We have a real need in Georgia for a certification exam for high school students that is similar to the AP CS A exam in content and price, but is industry-based. Georgia is pushing career pathways and wants to have each student who completes a pathway take some type of exam where they can earn an industry certification. They claim this is due to the Perkins legislation that passed in 2006.
The purpose of the Perkins legislation is to develop students for “high skill, high wage, or high demand occupations in current or emerging professions” which certainly matches computing jobs. It is also intended to “integrate rigorous and challenging academic and career and technical instruction, and link secondary education and postsecondary education for participating career and technical education students”. It goes on to say that the goal is “designed to provide students with a non-duplicative sequence of progressive achievement leading to technical skill proficiency, a credential, a certificate, or a degree.” Since students can receive academic credit for the the Advanced Placement (AP) Computer Science (CS) A exam from postsecondary institutions, the AP CS A exam should count as leading to a degree.
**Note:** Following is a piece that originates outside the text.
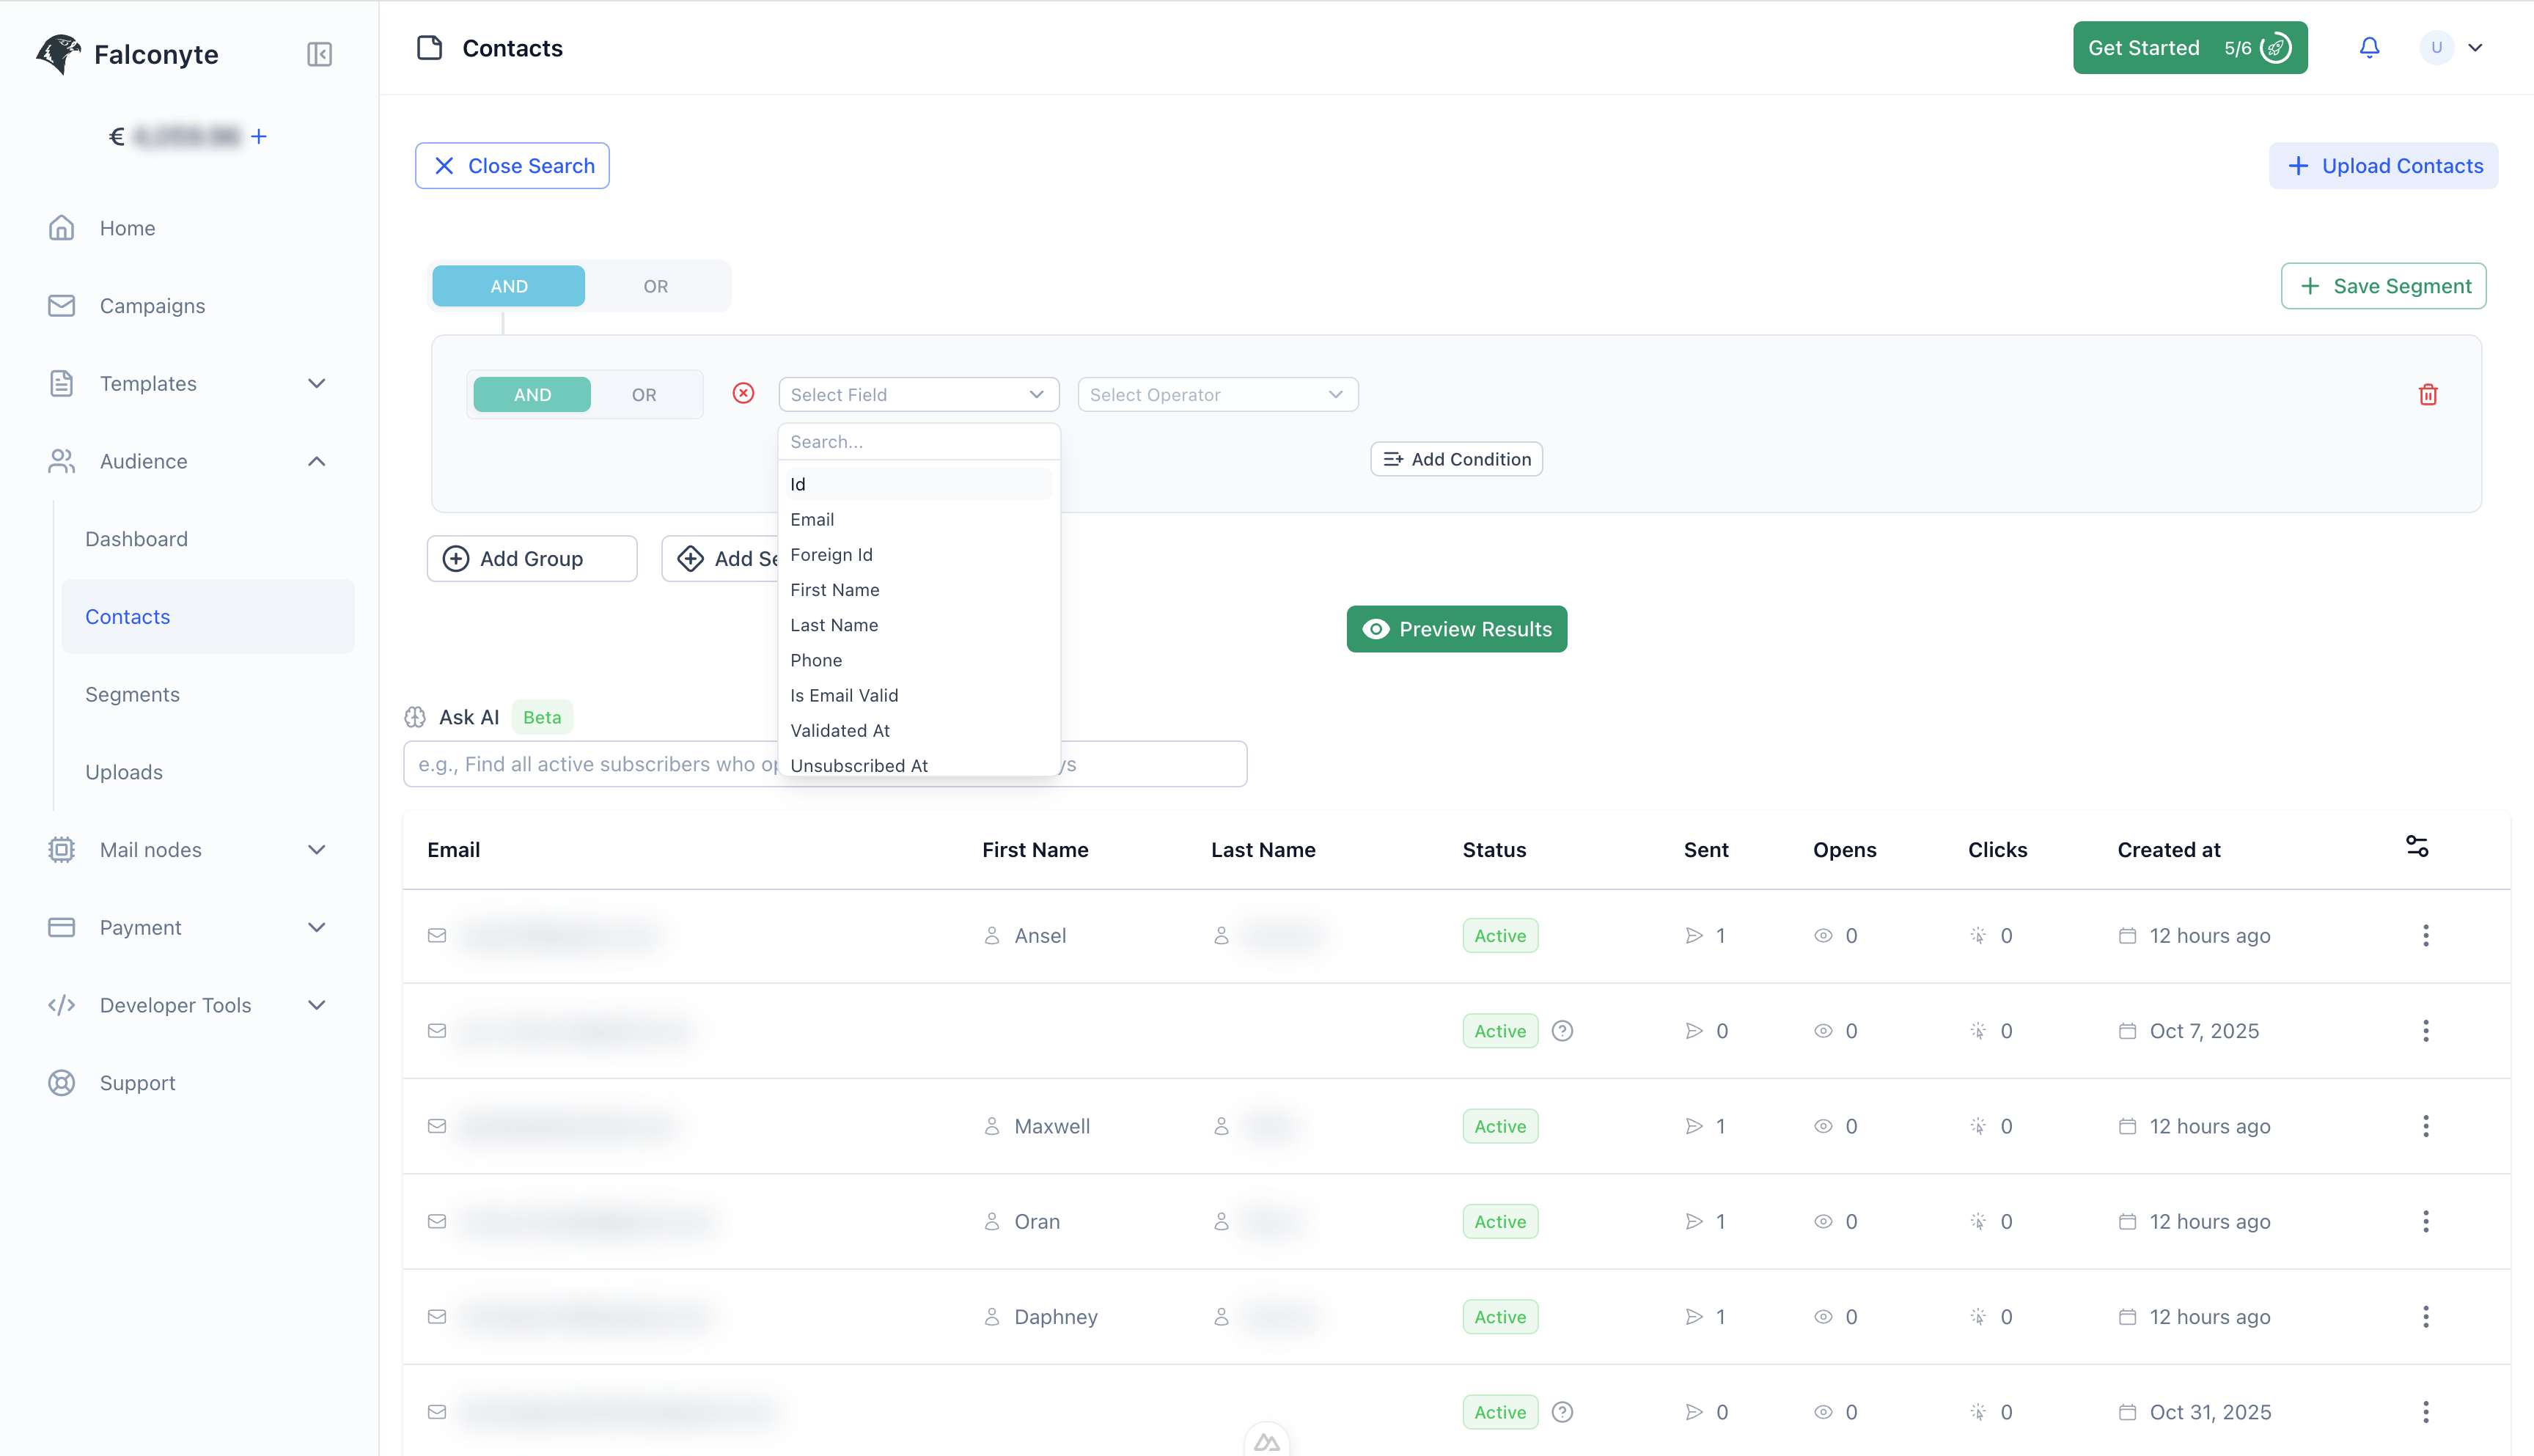This screenshot has width=2534, height=1456.
Task: Select AND for the nested condition group
Action: click(531, 394)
In Georgia, we have created a computing pathway which has 3 courses: Computing in the Modern World, Beginning Programming, and Intermediate Programming. The committee that created the computing courses had recommended that that pathway end with AP CS A instead of Intermediate Programming, and that the students pass the AP CS A exam to prove that they have learned the material. But, Georgia won’t allow the AP exam to be used as an end of pathway exam. I recommended the Oracle Java associate exam, but it is $300 and that is just too expensive. The AP exam is $89. Georgia has picked a Skills USA computer programming exam (see description here) that covers Java, C++, and Visual Basic. That exam doesn’t match the standards in the pathway courses, and we don’t want the teachers to have to teach 3 different languages. We are having a hard enough time getting them up to speed on Java, since most have no computer science background. The Career and Technical Education Department in Georgia thinks it is preparing kids for programming jobs right out of high school, which is not realistic. Students will need to at least an associates degree if they want a career in computing.
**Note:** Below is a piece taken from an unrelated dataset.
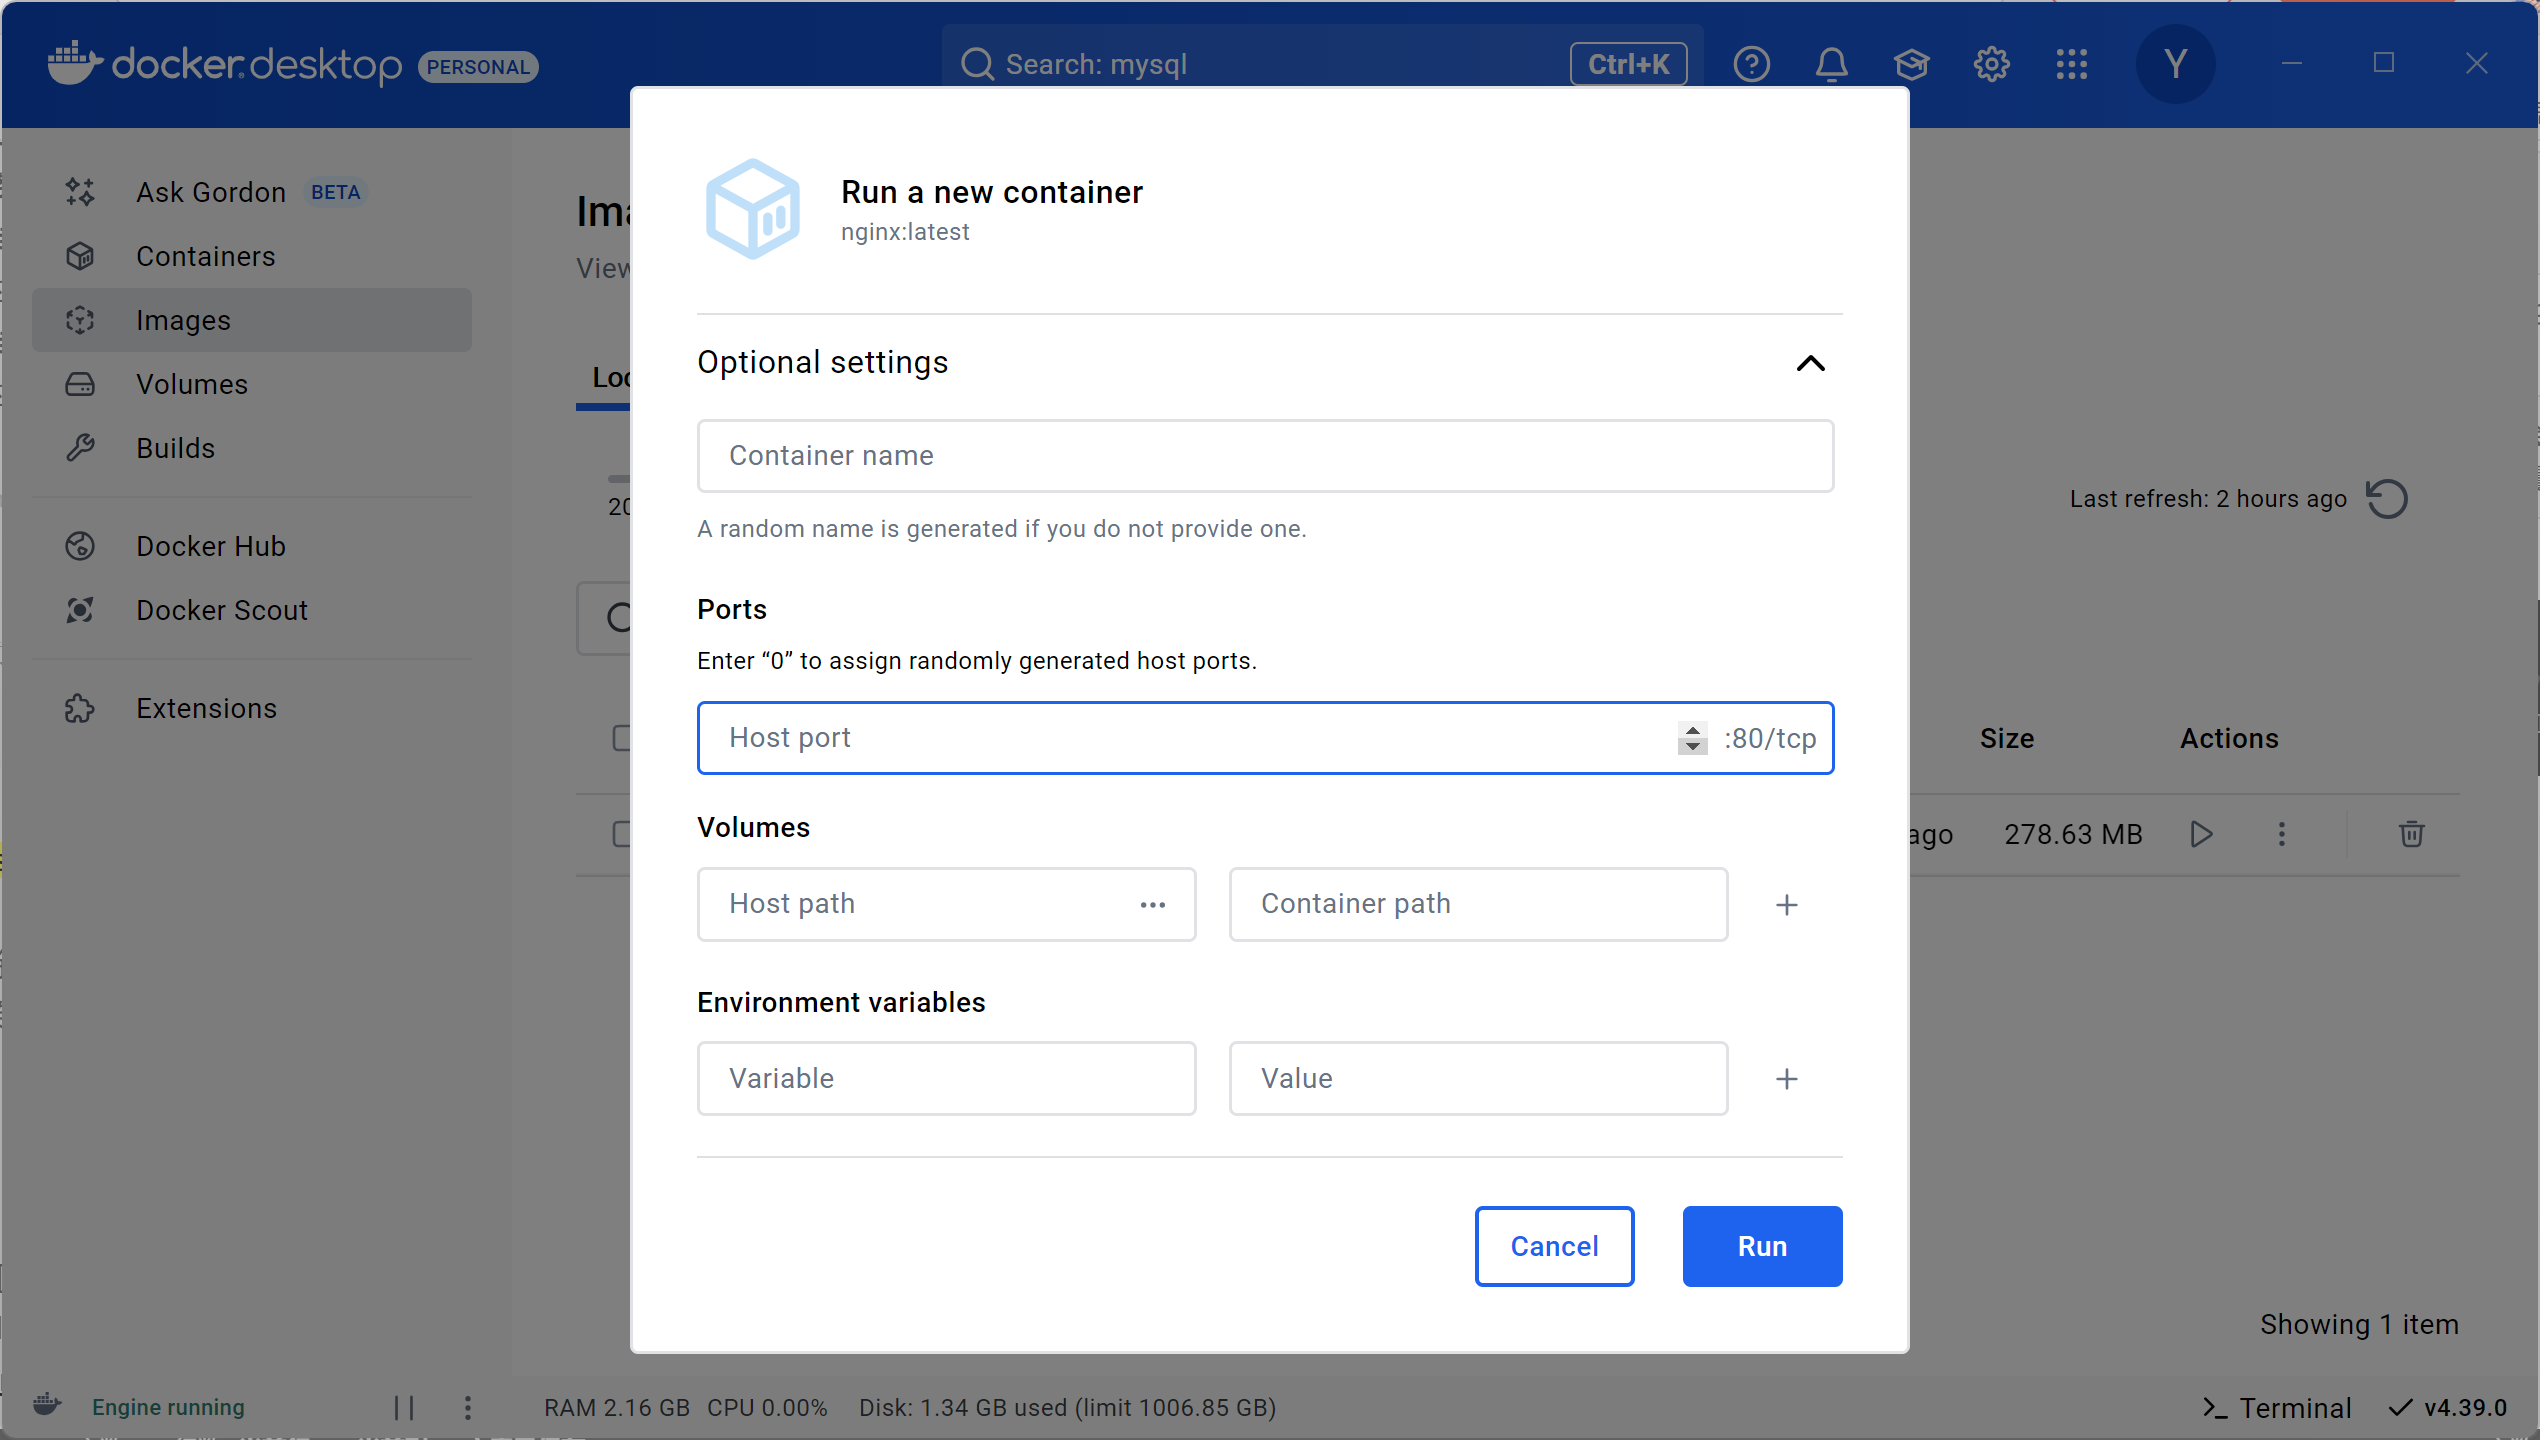This screenshot has width=2540, height=1440.
Task: Open image row three-dot actions menu
Action: click(x=2281, y=834)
Georgia is poised to force every rising 9th grader to pick a career pathway. They are currently thinking about changing our computing courses to match the Skills USA test, since they can’t find a cheaper test that gives industry certification in Java. This is a huge problem. We have been working for years to improve computing in Georgia, and this would reverse many of our gains. We have introduced interesting and engaging courses using Scratch, Alice, Media Computation in Java, CS Unplugged, Greenfoot and App Inventor. Teachers would have to go back to boring, cookbook programming to get through 3 languages in 3 courses.
The Georgia DOE says is not going to change to allow an AP exam as an end of pathway exam. They claim they can’t since their efforts are part of the Race to the Top grant that Georgia won. They interpreted the Perkins legislation to mean that students must earn an industry certification. Other states may also use this same narrow interpretation and could end up in the same situation. This could be a major road block to the National Science Foundation’s plan to prepare 10,000 teachers (CS10K) to teach the new AP CS Principles course by 2016.
I recommend that Oracle create a new certificate only for high school students that is based on the AP CS A exam material and costs about $89. It could be a subset of the Java Associate material that matches the AP CS A material (extra topics to remove are: Java Development Fundamentals, Java Platforms and Integration Technologies, Client Technologies, Server Technologies).